**Activity**
From the listing below, retype exactly the line holding "User list (2429, 76)", the line holding "Startseite (42, 176)", and the lines between them; skip everything else.

**Supplied data**
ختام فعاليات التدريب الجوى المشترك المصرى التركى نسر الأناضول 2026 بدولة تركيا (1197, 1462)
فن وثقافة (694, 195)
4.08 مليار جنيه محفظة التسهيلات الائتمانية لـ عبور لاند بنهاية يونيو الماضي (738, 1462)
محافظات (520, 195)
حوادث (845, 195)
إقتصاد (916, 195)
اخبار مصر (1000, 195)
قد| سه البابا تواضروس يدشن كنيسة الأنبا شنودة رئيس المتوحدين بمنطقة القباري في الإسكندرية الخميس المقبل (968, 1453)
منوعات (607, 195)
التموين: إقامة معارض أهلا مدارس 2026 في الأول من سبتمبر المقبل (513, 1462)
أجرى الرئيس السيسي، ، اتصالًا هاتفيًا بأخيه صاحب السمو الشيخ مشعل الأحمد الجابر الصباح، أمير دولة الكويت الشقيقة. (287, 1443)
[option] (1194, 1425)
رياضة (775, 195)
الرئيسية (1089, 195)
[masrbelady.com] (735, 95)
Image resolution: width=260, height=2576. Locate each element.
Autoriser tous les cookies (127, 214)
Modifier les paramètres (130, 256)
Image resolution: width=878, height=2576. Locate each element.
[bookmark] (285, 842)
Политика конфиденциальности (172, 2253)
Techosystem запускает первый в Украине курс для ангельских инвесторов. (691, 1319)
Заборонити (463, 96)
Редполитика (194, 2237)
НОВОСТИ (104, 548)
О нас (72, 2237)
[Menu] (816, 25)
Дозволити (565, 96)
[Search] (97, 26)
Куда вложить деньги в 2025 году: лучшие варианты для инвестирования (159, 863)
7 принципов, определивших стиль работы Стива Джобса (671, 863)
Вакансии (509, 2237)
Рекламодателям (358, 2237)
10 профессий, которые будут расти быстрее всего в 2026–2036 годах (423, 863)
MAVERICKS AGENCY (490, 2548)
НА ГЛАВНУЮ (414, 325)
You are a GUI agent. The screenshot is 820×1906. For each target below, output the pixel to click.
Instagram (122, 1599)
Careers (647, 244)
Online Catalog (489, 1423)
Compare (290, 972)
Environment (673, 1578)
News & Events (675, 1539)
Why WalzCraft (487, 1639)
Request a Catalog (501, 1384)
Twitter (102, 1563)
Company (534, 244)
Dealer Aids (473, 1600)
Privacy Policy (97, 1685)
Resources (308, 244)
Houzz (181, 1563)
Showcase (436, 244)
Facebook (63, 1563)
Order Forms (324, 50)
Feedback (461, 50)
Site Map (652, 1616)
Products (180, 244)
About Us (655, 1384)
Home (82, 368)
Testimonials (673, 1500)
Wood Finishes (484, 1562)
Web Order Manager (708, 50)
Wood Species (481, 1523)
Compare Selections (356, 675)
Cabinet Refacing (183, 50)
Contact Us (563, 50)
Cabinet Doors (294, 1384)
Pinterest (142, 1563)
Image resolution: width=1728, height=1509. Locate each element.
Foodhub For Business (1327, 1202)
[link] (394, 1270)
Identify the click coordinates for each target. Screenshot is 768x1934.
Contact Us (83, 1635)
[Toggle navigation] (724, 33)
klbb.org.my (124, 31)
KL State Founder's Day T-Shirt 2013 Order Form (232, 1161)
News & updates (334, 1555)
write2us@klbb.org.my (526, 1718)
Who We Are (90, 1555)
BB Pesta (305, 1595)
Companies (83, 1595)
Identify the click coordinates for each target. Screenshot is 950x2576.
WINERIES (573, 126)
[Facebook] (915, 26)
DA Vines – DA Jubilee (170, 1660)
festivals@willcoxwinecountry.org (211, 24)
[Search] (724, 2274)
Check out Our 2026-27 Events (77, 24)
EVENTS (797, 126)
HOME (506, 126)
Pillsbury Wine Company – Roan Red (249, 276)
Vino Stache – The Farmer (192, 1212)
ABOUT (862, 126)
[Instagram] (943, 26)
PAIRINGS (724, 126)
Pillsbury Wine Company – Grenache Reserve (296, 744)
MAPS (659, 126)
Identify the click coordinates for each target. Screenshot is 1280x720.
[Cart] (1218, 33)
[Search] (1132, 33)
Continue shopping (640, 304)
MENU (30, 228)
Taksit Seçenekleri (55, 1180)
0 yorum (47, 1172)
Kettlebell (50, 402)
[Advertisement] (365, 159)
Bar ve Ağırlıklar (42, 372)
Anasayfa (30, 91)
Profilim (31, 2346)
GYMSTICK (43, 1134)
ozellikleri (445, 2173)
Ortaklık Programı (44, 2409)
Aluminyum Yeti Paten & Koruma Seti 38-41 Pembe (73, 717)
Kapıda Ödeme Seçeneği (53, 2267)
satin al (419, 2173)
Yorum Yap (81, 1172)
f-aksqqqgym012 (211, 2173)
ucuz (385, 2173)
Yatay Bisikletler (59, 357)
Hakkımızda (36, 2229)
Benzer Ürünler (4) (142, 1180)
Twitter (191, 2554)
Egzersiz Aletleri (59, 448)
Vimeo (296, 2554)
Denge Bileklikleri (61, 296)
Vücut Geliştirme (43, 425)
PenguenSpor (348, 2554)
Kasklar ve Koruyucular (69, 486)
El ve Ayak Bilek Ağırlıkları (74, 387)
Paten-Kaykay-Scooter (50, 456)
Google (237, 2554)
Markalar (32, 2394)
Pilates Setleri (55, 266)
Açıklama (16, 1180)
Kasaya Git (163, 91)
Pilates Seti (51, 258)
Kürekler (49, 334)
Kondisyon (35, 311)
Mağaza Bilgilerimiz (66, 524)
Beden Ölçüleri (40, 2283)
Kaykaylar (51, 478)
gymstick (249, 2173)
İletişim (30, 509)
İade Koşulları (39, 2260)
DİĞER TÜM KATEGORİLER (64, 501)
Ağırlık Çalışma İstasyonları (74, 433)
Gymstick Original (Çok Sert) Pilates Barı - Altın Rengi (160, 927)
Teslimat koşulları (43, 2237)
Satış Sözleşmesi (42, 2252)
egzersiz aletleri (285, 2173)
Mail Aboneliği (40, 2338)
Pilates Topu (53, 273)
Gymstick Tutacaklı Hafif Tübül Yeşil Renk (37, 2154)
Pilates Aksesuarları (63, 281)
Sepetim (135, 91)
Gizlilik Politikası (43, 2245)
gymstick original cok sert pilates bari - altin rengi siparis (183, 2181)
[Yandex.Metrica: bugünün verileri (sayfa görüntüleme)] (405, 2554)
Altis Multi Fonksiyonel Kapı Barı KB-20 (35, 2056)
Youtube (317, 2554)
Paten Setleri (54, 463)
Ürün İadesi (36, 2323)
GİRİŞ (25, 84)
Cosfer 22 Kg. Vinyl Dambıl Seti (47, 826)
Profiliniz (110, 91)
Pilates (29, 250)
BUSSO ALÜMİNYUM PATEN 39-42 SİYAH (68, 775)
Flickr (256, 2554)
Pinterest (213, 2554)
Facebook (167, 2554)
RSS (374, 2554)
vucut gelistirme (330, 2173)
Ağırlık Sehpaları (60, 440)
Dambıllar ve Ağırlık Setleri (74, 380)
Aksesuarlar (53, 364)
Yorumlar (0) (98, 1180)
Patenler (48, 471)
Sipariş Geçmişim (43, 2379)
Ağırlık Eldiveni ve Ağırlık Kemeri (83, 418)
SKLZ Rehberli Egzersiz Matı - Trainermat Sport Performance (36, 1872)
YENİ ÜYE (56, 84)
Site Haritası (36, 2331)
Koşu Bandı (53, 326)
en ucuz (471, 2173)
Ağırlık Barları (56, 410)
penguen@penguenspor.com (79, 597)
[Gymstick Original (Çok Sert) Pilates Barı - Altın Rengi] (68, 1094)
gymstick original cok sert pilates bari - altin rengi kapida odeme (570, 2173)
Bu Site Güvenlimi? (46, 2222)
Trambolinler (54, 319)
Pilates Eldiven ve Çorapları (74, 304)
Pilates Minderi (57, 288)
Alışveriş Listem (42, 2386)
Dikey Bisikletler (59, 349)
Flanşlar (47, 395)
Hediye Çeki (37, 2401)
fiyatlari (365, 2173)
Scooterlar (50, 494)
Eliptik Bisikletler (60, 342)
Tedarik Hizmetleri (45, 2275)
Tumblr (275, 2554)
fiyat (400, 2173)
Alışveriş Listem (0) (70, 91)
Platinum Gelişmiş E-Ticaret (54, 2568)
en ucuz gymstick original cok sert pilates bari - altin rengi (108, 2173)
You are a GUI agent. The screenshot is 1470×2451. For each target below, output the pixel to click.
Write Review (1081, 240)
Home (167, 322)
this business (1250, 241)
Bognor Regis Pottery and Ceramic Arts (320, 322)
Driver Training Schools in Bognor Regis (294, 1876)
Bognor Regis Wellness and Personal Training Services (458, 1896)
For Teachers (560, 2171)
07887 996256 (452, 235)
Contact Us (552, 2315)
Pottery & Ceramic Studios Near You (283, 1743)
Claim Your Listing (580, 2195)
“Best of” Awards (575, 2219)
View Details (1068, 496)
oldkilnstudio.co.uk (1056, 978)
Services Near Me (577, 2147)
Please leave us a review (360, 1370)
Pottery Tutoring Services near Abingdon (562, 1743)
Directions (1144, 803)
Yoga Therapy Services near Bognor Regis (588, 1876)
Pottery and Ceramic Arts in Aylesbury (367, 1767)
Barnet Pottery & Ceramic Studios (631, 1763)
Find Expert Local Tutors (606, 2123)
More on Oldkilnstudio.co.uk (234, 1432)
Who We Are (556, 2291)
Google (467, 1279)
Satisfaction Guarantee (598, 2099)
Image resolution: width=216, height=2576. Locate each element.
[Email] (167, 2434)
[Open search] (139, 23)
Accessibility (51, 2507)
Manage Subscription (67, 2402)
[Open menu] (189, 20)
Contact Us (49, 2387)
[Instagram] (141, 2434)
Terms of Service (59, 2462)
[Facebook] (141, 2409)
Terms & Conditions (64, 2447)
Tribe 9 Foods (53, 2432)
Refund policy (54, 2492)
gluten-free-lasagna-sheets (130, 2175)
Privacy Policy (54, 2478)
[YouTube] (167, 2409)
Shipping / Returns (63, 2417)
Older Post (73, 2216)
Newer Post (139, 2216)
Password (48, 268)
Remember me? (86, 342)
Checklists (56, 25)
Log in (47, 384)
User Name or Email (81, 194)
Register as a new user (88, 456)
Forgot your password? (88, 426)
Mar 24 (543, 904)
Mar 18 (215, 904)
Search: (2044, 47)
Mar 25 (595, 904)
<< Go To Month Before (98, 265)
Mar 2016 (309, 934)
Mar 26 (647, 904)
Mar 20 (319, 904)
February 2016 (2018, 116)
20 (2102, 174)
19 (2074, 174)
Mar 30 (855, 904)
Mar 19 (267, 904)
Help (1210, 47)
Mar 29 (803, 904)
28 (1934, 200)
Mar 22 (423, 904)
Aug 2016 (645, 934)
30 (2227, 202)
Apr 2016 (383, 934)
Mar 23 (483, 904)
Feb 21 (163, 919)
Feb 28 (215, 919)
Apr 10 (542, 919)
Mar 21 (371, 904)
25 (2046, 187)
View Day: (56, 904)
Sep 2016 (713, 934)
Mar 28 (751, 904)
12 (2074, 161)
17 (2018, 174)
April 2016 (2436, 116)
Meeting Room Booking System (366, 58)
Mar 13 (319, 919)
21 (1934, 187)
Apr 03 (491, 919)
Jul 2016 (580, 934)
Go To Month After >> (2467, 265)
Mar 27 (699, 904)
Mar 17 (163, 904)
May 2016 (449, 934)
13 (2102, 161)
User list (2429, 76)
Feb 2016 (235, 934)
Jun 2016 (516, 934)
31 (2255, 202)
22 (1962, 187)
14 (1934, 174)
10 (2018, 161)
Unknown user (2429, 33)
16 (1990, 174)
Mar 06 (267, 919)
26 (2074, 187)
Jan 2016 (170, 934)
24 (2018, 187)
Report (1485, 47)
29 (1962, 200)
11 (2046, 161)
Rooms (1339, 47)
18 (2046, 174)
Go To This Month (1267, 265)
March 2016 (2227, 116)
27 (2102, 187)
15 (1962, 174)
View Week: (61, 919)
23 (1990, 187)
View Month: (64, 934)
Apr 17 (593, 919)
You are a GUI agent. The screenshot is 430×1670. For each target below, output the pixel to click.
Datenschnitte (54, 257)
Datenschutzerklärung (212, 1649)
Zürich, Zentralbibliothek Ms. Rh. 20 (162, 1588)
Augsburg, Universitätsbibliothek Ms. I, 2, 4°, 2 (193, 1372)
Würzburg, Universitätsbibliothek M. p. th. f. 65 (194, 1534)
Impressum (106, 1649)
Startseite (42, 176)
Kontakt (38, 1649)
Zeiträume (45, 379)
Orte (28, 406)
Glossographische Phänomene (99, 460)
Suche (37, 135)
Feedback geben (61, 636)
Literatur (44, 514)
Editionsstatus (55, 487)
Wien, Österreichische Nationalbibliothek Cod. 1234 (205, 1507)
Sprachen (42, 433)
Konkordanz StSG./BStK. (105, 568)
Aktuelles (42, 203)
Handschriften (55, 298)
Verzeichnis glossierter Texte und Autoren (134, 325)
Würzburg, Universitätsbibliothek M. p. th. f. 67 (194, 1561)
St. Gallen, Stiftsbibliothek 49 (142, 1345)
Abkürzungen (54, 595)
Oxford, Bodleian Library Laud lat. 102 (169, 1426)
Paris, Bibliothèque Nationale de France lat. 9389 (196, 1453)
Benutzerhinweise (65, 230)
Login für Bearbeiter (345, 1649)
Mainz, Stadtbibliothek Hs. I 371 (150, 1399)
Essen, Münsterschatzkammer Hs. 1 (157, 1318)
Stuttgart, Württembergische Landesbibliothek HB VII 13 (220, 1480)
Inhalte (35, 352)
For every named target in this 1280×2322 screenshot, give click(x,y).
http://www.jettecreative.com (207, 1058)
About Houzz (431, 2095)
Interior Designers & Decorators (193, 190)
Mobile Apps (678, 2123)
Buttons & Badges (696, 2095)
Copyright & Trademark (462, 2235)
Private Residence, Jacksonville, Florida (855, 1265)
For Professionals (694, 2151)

**Answer box**
User list (2429, 76)
Feb 2016 (235, 934)
Jun 2016 (516, 934)
31 (2255, 202)
22 (1962, 187)
14 (1934, 174)
10 (2018, 161)
Unknown user (2429, 33)
16 (1990, 174)
Mar 06 (267, 919)
26 (2074, 187)
Jan 2016 (170, 934)
24 (2018, 187)
Report (1485, 47)
29 (1962, 200)
11 (2046, 161)
Rooms (1339, 47)
18 (2046, 174)
Go To This Month (1267, 265)
March 2016 (2227, 116)
27 (2102, 187)
15 (1962, 174)
View Week: (61, 919)
23 (1990, 187)
View Month: (64, 934)
Apr 17 (593, 919)
You are a GUI agent. The screenshot is 430×1670. For each target below, output the pixel to click.
Datenschnitte (54, 257)
Datenschutzerklärung (212, 1649)
Zürich, Zentralbibliothek Ms. Rh. 20 (162, 1588)
Augsburg, Universitätsbibliothek Ms. I, 2, 4°, 2 (193, 1372)
Würzburg, Universitätsbibliothek M. p. th. f. 65 (194, 1534)
Impressum (106, 1649)
Startseite (42, 176)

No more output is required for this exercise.